───── TRECHO DO TEXTO

TRIBUTO A UM IRMÃO

Algumas coisas se confundem na minha cabeça, há uma mistura de lembranças reais com projeções, a partir de histórias contadas. No fim, tudo se transforma em lembranças.

Foi com certa confusão que recebi a notícia que iria ganhar um irmãozinho, talvez um pouco de medo de perder o carinho, a atenção que eram só pra mim, no entanto, logo me animei com a ideia de que você seria meu presente, seria meu companheirinho e que, portanto, eu também iria cuidar de você.

No começo eu ainda te trocava por danoninho, mas com pouco tempo juntos, nem por todos os danoninhos do mundo. O sentimento de amor, de cuidado só aumentavam.

Toda vida fui um pouco sacana nas brincadeiras, as vezes até te fazia chorar enquanto minha barriga doía de tanto rir dos seus sustos. Me lembro bem das vezes que jogava pererecas ou sapos em você, de quando me escondi em cima do guarda roupas e joguei uma boneca gigante em você que morria de medo do Brinquedo Assassino (risos). No susto, saiu correndo e bateu com a cabeça na quina da porta e cortou. Fiquei muito arrependido, com remorso e te pedi desculpas.

──────────

- **TAREFA 1**
Localize e copie todas as linhas que contêm a palavra "resolution".
O texto acima e as linhas a seguir são materiais independentes entre si.

───── LINHAS FORNECIDAS

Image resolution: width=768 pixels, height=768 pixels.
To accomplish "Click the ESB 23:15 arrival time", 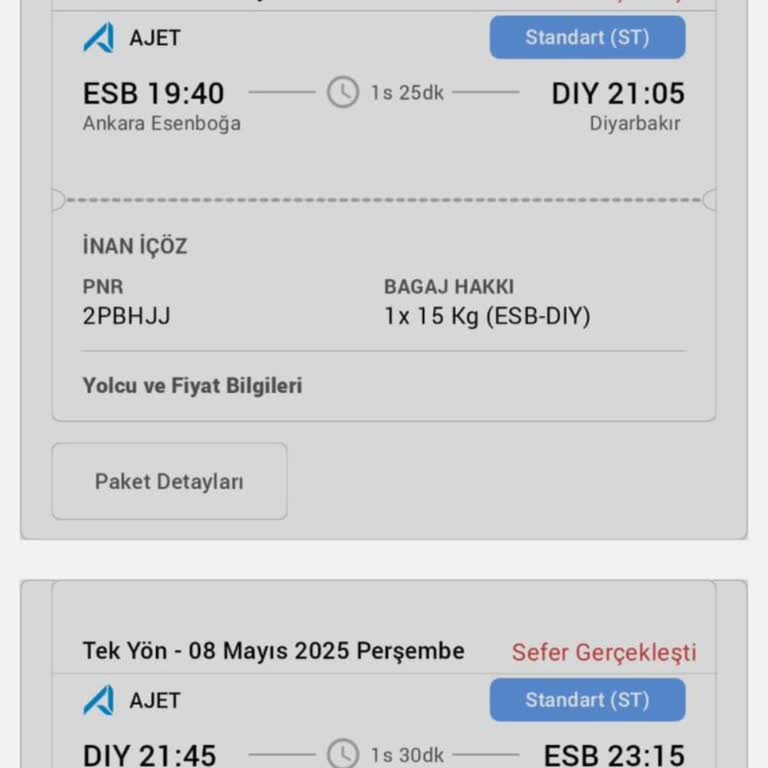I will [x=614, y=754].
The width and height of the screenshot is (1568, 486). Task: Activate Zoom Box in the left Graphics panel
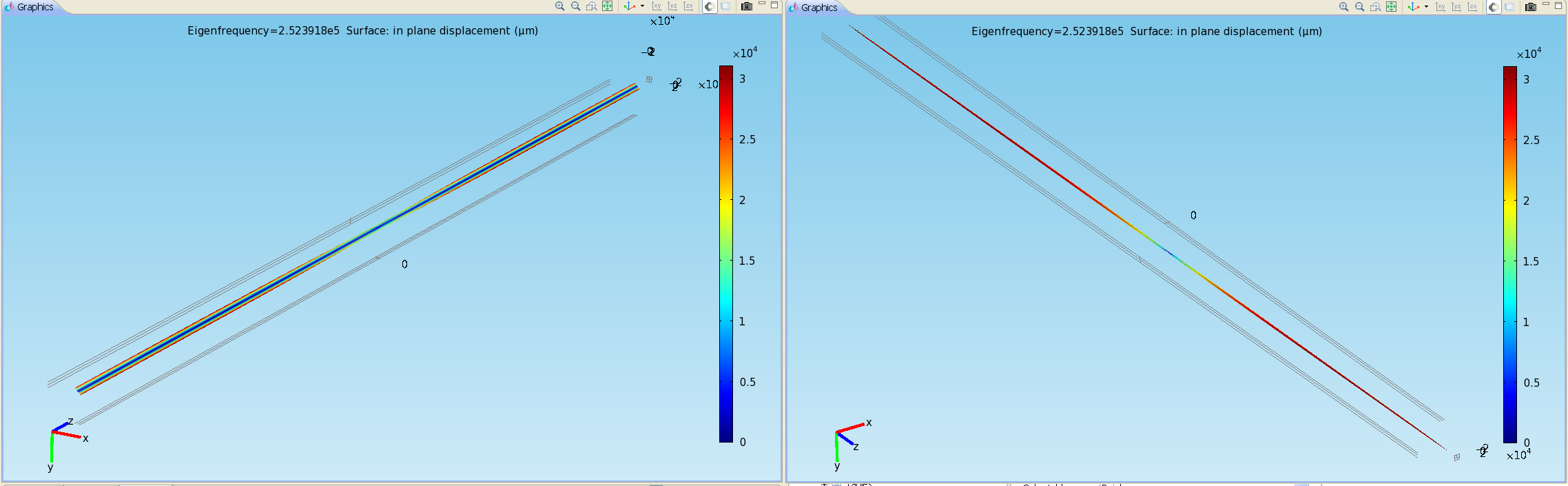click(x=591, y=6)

──────────
───── LINHAS FORNECIDAS

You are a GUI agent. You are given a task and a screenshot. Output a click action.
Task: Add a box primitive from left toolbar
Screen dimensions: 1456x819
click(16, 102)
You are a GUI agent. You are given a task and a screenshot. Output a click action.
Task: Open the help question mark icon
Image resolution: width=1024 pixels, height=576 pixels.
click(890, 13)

──────────

- **TAREFA 2**
No texto de tributo ao irmão, por que a notícia da chegada de um irmãozinho foi recebida com certa confusão? Responda em uma a três frases.

- **RESPOSTA CORRETA 1**
Image resolution: width=768 pixels, height=768 pixels.
Image resolution: width=1024 pixels, height=576 pixels.

- **RESPOSTA CORRETA 2**
A notícia foi recebida com certa confusão talvez por um pouco de medo de perder o carinho e a atenção que eram só de quem narra.